Advanced Python Training
In Chicago with David Beazley

  • Practical Python Programming
  • Advanced Python Mastery
  • Concurrency and Distributed Systems
  • Click here for more details!

    Mastering Python 3 I/O

    Copyright (C) 2010
    David M. Beazley
    http://www.dabeaz.com

    Presented at PyCon'10, February 17, 2010, Atlanta, Georgia.

    Introduction

    As most Python programmers know, Python 3 breaks backwards compatibility with Python 2 both in syntax and new semantics of built-in operations. One of the most radical changes concerns the ground-up redesign of the I/O system. This tutorial aims to take a tour of the new I/O stack. Topics include text processing, binary data handling, system interfaces, io library module, memory views, and porting advice.

    Support Files

    The following file contains some supporting data files that are used in some of the code samples. There are also some code fragments to experiment with things. This download also includes all of the code samples that follow below.

    Code Samples

    Here are various code samples that you can use to try things things out during the course. They're presented in the same order as presentation slides.

    Preliminaries:

    • timethis.py. A utility function for making performance measurements. Used in many of the code samples that follow.

    Part 1 : Introducting Python 3

    • printlinks.py. A Python 2 program that simply prints all of the links on a specified HTML page fetched with urlopen(). Try converting this program to Python 3 using 2to3.

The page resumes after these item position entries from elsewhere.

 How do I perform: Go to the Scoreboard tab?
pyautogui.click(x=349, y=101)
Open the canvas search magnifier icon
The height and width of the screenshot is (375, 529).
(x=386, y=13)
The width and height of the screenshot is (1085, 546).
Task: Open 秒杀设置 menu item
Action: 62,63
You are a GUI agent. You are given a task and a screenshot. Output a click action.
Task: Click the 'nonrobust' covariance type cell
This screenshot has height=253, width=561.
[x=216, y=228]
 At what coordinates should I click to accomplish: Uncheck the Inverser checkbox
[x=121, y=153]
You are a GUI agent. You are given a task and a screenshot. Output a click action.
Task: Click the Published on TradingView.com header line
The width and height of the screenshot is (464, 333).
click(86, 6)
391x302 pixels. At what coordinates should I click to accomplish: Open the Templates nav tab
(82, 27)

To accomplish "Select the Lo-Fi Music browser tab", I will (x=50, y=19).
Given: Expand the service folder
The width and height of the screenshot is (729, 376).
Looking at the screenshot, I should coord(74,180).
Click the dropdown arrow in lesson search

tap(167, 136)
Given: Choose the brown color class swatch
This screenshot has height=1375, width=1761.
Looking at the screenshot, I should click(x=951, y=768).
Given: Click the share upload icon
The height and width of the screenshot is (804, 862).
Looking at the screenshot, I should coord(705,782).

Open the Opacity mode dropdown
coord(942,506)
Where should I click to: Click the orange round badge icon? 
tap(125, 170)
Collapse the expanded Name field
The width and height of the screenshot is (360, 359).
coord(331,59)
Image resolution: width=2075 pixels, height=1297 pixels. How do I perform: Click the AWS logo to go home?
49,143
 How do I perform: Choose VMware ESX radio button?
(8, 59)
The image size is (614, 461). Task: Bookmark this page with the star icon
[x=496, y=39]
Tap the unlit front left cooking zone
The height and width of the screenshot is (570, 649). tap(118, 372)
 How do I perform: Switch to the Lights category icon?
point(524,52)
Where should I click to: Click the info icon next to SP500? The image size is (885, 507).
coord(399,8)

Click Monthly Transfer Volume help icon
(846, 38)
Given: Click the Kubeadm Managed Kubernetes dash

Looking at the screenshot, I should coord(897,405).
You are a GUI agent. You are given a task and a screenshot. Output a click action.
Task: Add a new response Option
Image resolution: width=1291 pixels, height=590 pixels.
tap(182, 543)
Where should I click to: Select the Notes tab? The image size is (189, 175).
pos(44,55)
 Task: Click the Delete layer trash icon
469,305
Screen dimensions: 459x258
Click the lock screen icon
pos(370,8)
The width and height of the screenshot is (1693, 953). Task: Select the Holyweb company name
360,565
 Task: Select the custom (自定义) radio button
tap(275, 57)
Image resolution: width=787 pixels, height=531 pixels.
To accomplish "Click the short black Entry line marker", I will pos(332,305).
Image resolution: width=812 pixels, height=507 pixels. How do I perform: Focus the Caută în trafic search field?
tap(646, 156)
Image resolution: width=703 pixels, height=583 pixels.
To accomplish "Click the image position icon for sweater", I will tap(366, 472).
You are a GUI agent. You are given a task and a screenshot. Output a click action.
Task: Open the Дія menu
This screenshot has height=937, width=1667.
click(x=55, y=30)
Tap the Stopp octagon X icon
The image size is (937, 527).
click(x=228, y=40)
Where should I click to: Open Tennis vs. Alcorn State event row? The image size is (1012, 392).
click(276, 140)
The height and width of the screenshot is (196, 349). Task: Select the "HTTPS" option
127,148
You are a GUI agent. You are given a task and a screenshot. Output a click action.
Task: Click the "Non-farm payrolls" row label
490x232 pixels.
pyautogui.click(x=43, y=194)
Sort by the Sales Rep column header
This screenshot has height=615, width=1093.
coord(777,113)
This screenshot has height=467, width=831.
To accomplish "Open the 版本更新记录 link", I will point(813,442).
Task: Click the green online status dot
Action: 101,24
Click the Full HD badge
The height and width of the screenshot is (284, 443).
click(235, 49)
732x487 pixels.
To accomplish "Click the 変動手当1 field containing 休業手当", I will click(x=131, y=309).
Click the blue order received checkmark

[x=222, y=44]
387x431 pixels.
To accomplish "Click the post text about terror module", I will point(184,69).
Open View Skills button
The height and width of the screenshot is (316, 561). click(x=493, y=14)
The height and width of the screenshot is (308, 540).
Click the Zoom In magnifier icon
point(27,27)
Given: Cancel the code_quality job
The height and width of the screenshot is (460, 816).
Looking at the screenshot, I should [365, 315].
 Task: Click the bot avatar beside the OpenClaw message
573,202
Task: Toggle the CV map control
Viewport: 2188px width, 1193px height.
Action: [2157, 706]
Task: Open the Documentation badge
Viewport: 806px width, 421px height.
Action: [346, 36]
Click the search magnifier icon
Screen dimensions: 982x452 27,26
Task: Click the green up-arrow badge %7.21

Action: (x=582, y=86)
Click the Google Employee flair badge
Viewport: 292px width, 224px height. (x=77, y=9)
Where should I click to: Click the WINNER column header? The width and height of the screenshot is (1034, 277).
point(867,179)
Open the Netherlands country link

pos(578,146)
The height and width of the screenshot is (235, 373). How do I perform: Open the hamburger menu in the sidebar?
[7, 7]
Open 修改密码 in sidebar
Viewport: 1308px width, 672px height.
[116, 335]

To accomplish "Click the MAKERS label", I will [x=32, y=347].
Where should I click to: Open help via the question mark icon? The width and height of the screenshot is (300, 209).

    Part 2 : Working with Text

    • textop.py. Performance timings of various text operations. Try it with different versions of Python.
    • textformat.py. Examples of new-style formatting applied to a list of tuples in order to make a formatted table.
    • textformat2.py. Examples of new-style formatting applied to a list of dictionaries in order to make a formatted table.
    • textformat3.py. Examples of new-style formatting applied to a list of instances in order to make a formatted table.
    Part 3 : Binary Data Handling

    • msgfrag.py. A comparison ofjoining byte fragments together using concatenation, join, and bytearray extension.
    • structwrite.py. Two techniques of writing binary data structures are compared.
    Part 4 : System Interfaces

    No files

    Part 5 : The io module

    These files have a few simple performance tests for comparing different file modes, encodings, etc. You should try these under both Python 2 and 3.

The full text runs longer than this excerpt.